Feigning is frequently conceptualized across somatic, psychological, and cognitive symptom sets (e.g., Slick et al., 1999; Sherman et al., 2020), in both SVTs and PVTs (see Rogers & Bender, 2018 for a more comprehensive summary). Given this conceptual mapping of response set targets, validity scales have been developed for the popular personality (e.g., MMPI, PAI) self report measures to target feigning/symptom exaggeration/over-reporting (or whatever term you prefer). For instance, Cognitive symptoms are assessed on the MMPI-2/RF/3 best with the Response Bias Scale (RBS; Gervais et al., 2007) which used PVT-based criterion coded items identified for a bootstrapped blended SVT-PVT (Burchett & Bagby, 2021). Mirroring RBS, the Cognitive Bias Scale (CBS) was developed for the PAI and has been widely cross validated, including by the PATs lab. Similarly, the MMPI contains measures for somatic/medical concerns (Fs) and scales designed explicitly for psychopathology (F, Fp). While a full review of the various scales across measures, and their measurement approaches, is beyond this brief blog entry, it is important to note that these scales are conceptually accepted as measuring their intended domains of symptoms.
Below is a copy of part a table in Sharf et al. (2017), in which Dr. Rogers (an international and leading expert of feigning and its detection) codes MMPI-2-RF feigning research across the three domains (see Table 3 in the article). They then calculate overall meta-analytic estimates (Table 5) for each scale, overall (any feigner) as well as by specific subsections of feigners (e.g., the three symptom sets). I want to provide this first and allow a moment to review so that you can become familiar with the research approach to incorporating this theory into testable models (note, table is partially presented to stay focused).

If you compare F’s effectiveness across Medical, Cognitive, and Medical, it’s clear that the effect size is largest in one domain (Psych, 1.12) over the others (.75 and .67). There isn’t a statistical test to evaluate the difference (Fischer r to z/Cohen’s Q), but it eyeballs to look fine (quick reminder of why Cohen’s Q works due to d:r equality below).

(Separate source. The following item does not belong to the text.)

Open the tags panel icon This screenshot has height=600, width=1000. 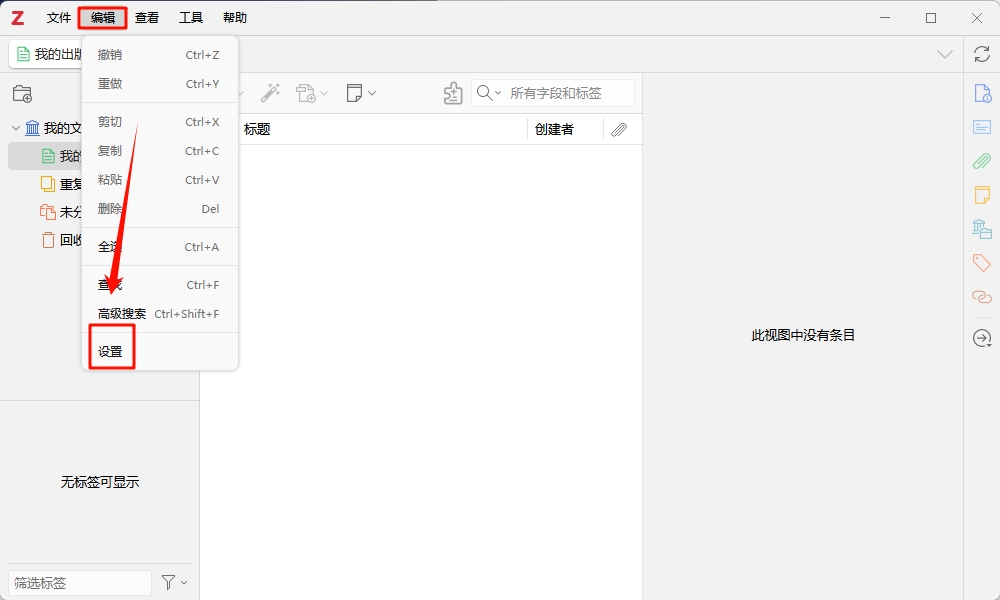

HOWEVER, this does not indicate that F is best at detecting psychopathology. It indicates the scale works better in those populations. This is not comparative to the other scales (Fp, FBS, RBS, etc.). To determine if F > Fp, we need to evaluate their effectiveness across the rows of the table. F and Fp should be better than other scales (Fs, FBS, RBS) in medical. FBS and RBS should be better in cognitive settings. Medical should be best for Fs. That’s how the theory maps on.
When I use the word “better”, I mean a moderate effect size difference (e.g., d/g >= .5). This is the standard guidance for a ‘significant’ difference of clinical impact (see Cohen, 1988; Rosnow et al., 2000) and is the common metric for personality assessment research on criterion effectiveness. I’ve re-created the data above after computing Cohen’s Q statistics. Cohen’s Q works because of the equality of r/z/d/etc and allows a procedure useful in comparing effects across groups. Recent work in personality assessment has started to use Cohen’s Q to evaluate these differences (e.g., Morris et al., 2023), including beyond work being done within the PATS lab. Some quick transformations in the top table, and Q values in the one below.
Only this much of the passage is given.